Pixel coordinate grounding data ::
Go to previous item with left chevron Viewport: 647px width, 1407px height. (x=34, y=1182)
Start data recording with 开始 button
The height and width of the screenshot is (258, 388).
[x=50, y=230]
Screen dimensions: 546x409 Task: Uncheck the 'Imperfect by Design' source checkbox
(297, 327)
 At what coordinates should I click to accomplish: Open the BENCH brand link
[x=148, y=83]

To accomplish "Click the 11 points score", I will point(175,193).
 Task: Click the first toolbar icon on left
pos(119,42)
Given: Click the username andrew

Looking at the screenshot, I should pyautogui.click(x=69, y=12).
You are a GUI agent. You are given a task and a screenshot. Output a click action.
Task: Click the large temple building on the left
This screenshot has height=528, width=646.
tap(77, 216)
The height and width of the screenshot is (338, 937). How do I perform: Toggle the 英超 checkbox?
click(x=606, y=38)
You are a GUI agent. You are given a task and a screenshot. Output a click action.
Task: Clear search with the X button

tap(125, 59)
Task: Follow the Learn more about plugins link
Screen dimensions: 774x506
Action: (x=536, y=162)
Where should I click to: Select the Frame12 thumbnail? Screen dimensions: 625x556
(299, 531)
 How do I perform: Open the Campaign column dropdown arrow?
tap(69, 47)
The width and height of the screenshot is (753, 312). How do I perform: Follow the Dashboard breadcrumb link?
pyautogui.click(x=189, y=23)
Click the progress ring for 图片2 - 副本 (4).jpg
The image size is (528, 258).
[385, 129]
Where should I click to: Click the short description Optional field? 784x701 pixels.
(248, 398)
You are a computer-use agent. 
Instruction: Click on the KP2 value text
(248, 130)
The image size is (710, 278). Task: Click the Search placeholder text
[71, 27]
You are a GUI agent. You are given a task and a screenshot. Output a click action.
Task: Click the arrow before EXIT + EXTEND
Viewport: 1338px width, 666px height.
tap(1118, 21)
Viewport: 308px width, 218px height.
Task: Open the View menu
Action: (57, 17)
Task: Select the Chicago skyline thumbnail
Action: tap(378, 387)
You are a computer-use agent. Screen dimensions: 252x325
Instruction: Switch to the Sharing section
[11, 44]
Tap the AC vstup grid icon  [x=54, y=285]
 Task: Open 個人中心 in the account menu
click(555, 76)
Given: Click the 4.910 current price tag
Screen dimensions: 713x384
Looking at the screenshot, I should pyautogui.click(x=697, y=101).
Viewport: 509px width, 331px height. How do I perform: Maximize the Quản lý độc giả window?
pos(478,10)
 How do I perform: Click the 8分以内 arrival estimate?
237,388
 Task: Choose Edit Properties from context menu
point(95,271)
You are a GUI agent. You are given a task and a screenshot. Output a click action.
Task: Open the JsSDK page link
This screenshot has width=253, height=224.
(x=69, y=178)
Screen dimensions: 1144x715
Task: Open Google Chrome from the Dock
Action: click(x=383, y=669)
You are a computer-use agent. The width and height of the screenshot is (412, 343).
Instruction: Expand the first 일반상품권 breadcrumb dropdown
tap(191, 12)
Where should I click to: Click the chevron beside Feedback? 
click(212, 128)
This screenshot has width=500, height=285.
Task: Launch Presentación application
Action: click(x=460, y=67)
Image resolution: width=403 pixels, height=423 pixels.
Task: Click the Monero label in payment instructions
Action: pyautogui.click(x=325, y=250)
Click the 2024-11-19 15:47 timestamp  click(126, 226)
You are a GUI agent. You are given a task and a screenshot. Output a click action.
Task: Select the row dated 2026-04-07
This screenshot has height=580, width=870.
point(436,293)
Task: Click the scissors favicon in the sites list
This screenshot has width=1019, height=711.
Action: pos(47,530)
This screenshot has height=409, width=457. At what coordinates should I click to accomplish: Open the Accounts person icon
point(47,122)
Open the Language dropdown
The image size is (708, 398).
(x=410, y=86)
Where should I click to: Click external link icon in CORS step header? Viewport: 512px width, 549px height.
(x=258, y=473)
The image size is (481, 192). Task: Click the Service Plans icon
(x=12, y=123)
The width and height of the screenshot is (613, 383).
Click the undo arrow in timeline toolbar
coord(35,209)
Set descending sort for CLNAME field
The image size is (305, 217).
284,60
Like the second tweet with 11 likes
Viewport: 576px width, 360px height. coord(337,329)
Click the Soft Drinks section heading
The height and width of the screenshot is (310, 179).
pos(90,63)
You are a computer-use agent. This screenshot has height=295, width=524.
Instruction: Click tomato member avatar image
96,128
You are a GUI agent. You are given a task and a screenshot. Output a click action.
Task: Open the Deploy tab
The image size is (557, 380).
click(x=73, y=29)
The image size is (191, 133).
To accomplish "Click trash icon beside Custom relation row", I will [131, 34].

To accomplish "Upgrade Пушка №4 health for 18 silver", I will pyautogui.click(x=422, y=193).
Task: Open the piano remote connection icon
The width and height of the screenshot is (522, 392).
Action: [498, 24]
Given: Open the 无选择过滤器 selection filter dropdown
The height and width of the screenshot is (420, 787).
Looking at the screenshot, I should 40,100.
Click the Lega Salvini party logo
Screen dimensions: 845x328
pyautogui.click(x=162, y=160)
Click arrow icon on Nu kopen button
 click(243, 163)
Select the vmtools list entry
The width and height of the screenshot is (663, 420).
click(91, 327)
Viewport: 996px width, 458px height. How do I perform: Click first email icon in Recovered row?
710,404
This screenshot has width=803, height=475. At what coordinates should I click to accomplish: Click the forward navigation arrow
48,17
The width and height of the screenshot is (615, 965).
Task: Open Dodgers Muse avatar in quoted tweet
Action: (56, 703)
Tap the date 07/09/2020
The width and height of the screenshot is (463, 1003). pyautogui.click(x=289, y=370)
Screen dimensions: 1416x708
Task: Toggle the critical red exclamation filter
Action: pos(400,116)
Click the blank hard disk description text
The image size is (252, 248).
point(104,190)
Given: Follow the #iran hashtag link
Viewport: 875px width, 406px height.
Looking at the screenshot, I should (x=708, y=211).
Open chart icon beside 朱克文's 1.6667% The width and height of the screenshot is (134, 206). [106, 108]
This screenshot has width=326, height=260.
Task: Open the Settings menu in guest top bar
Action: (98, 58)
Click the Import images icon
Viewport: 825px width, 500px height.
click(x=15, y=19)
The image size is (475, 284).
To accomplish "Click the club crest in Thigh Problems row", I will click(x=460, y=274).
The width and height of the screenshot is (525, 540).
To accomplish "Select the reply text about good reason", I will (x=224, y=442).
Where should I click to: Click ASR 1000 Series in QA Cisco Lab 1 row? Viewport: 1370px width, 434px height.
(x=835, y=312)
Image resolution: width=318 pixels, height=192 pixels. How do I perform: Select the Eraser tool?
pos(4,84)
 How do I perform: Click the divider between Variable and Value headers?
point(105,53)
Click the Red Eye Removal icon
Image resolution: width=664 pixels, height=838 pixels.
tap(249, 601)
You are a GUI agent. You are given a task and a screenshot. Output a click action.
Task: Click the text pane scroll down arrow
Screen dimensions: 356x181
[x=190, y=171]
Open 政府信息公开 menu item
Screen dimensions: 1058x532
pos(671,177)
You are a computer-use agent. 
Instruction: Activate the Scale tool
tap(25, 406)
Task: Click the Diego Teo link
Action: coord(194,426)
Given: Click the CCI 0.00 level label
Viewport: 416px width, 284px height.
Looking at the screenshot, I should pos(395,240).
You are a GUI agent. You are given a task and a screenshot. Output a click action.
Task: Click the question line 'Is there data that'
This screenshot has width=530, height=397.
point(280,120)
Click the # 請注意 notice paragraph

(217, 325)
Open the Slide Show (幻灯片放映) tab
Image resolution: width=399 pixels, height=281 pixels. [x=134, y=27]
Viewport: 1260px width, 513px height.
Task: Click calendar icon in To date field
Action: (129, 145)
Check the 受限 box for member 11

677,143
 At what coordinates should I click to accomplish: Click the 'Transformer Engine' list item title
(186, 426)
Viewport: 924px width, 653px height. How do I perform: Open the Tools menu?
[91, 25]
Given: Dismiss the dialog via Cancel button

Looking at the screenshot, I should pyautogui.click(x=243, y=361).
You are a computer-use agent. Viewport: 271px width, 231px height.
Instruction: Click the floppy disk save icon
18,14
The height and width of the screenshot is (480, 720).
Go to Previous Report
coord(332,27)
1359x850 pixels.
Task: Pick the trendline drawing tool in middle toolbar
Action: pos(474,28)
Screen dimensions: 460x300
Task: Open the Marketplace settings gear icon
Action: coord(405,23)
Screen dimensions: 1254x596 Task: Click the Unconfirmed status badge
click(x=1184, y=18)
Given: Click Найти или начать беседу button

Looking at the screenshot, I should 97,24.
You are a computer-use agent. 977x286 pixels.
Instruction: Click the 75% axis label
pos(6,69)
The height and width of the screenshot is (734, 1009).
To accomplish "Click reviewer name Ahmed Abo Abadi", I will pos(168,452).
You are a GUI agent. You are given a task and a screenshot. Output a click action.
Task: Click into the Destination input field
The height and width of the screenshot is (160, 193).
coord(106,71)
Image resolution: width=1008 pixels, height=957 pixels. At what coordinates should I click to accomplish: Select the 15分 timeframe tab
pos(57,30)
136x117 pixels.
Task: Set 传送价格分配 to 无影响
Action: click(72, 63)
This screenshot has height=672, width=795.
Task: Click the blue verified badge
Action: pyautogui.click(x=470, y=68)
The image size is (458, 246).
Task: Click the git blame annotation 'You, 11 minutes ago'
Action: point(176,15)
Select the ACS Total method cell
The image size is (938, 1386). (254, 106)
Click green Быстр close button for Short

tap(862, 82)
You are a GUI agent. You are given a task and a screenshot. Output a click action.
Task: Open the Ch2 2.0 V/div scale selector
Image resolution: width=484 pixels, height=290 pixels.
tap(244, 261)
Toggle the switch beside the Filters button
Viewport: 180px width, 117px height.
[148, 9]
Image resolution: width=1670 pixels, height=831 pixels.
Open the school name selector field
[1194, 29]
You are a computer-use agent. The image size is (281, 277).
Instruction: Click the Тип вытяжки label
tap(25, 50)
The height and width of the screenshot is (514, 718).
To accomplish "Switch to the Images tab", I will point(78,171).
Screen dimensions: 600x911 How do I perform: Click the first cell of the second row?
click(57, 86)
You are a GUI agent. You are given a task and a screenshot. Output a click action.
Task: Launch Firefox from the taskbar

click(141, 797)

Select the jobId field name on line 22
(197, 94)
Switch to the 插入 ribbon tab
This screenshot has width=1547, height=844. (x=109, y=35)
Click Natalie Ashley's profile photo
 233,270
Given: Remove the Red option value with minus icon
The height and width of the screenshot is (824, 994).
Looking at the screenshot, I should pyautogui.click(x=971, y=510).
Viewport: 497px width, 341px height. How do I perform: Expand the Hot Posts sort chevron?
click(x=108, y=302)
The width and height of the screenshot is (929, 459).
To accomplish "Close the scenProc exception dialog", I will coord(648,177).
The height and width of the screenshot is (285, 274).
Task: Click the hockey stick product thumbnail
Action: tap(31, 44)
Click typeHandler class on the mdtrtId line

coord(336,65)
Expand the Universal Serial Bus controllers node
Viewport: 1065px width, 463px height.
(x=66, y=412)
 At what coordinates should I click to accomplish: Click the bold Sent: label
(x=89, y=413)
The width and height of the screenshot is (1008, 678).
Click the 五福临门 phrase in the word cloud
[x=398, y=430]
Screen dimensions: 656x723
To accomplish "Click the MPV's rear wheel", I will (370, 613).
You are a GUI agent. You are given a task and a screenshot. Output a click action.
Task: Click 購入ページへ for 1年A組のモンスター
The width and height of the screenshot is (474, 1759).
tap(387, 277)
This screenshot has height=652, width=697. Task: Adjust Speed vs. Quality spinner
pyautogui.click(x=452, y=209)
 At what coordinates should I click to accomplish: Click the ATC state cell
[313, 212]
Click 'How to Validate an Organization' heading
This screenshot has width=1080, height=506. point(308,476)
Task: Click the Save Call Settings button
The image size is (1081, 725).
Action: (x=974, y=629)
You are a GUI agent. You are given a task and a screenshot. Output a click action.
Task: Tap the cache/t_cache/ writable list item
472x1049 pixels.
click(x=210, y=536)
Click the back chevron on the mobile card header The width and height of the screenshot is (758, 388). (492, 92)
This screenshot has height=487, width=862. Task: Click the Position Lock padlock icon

Your goal :: Take the lines above from the one containing "Task: Click the text pane scroll down arrow" down to the one containing "You are a computer-use agent. Viewport: 271px", and transcribe them exactly, both ends included.

Written answer ::
Task: Click the text pane scroll down arrow
Screen dimensions: 356x181
[x=190, y=171]
Open 政府信息公开 menu item
Screen dimensions: 1058x532
pos(671,177)
You are a computer-use agent. 
Instruction: Activate the Scale tool
tap(25, 406)
Task: Click the Diego Teo link
Action: coord(194,426)
Given: Click the CCI 0.00 level label
Viewport: 416px width, 284px height.
Looking at the screenshot, I should pos(395,240).
You are a GUI agent. You are given a task and a screenshot. Output a click action.
Task: Click the question line 'Is there data that'
This screenshot has width=530, height=397.
point(280,120)
Click the # 請注意 notice paragraph

(217, 325)
Open the Slide Show (幻灯片放映) tab
Image resolution: width=399 pixels, height=281 pixels. [x=134, y=27]
Viewport: 1260px width, 513px height.
Task: Click calendar icon in To date field
Action: (129, 145)
Check the 受限 box for member 11

677,143
 At what coordinates should I click to accomplish: Click the 'Transformer Engine' list item title
(186, 426)
Viewport: 924px width, 653px height. How do I perform: Open the Tools menu?
[91, 25]
Given: Dismiss the dialog via Cancel button

Looking at the screenshot, I should pyautogui.click(x=243, y=361).
You are a computer-use agent. Viewport: 271px width, 231px height.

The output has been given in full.